Kolb & Wishaw (2015) → Chapter 26: Neurological
Disorders
Multiple sclerosis
● Disorder of myelinated motor fibers → loss of myelin largely in motor but also in
sensory tracts
○ Loss is not uniform, lost in patches, causes small hard scars (sclerotic plaques)
in which the myelin sheath and sometimes the axons are destroyed
● Produces strange symptoms that usually appear in adulthood
○ Loss of sensation of face, limbs, body
○ Blurring of vision
○ Loss of sensation or control in one or more limbs
○ Often early symptoms go into remission and may not appear again for years but
in some cases disease progresses rapidly in just a few years
● Cause remains unknown
○ Possibly bacterial infection, virus, environmental factors, immune response of
CNS
○ Often multiple cases in a family (genetic predisposition)
● Prevalence
○ Most prevalent in northern Europe, then less so in north America and rare in
Japan and more southerly or tropical areas
○ 50 per 100 000 when prevalent makes it one of the most common structural
nervous system diseases (only Parkinson’s is as common)
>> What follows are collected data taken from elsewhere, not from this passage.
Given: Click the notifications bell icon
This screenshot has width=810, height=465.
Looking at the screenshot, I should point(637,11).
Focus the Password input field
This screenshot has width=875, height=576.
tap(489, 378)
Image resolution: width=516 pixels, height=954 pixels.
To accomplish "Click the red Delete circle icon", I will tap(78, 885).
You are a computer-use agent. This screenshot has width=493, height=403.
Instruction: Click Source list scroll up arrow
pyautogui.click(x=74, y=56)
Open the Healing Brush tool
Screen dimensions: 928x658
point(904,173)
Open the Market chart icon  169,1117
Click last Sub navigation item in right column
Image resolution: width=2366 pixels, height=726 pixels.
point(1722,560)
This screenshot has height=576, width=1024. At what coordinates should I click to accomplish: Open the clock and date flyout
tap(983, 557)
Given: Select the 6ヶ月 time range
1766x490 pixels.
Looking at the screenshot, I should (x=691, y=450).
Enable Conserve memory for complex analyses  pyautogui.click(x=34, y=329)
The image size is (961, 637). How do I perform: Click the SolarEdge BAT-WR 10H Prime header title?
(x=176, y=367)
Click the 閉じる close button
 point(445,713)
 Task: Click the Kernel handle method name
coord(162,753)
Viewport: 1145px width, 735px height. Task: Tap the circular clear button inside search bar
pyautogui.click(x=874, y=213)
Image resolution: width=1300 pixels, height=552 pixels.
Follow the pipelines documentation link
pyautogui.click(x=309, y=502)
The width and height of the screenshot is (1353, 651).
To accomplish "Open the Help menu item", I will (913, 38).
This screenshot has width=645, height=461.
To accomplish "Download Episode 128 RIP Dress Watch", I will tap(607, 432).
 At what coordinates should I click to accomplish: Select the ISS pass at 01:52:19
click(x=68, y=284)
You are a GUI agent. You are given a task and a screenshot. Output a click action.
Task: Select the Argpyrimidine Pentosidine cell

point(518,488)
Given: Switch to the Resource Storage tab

○ Female to male ratio = 3:2, often progresses more rapidly in females
● The geographical prevalence issue has raised the question of being related to vitamin D
deficiency
○ Vitamin D is obtained from sunlight and oily fish → reduced sources in northern
latitudes
○ Vitamin D may be important to myelin development in childhood and its
maintenance in adulthood
○ But vitamin D plays many roles in the nervous system so it remains uncertain
● Drug treatment → alemtuzumab (lemtrada) destroys a class of immune cells that attack
healthy body treatment
○ Shows promise for MS treatment
○ Advances in brain computer interface technology are also promising for aiding
mobility

, Kolb & Wishaw (2015) → Chapter 27: Psychiatric
and Related Disorders
Motor disorders
● General
○ Clinical symptoms marked by abnormalities in movement and posture referable
to dysfunctions of basal ganglia
○ Most obvious symptom is motor affliction but cognitive changes can also be
made especially with progression of the disorder (schizophrenia like)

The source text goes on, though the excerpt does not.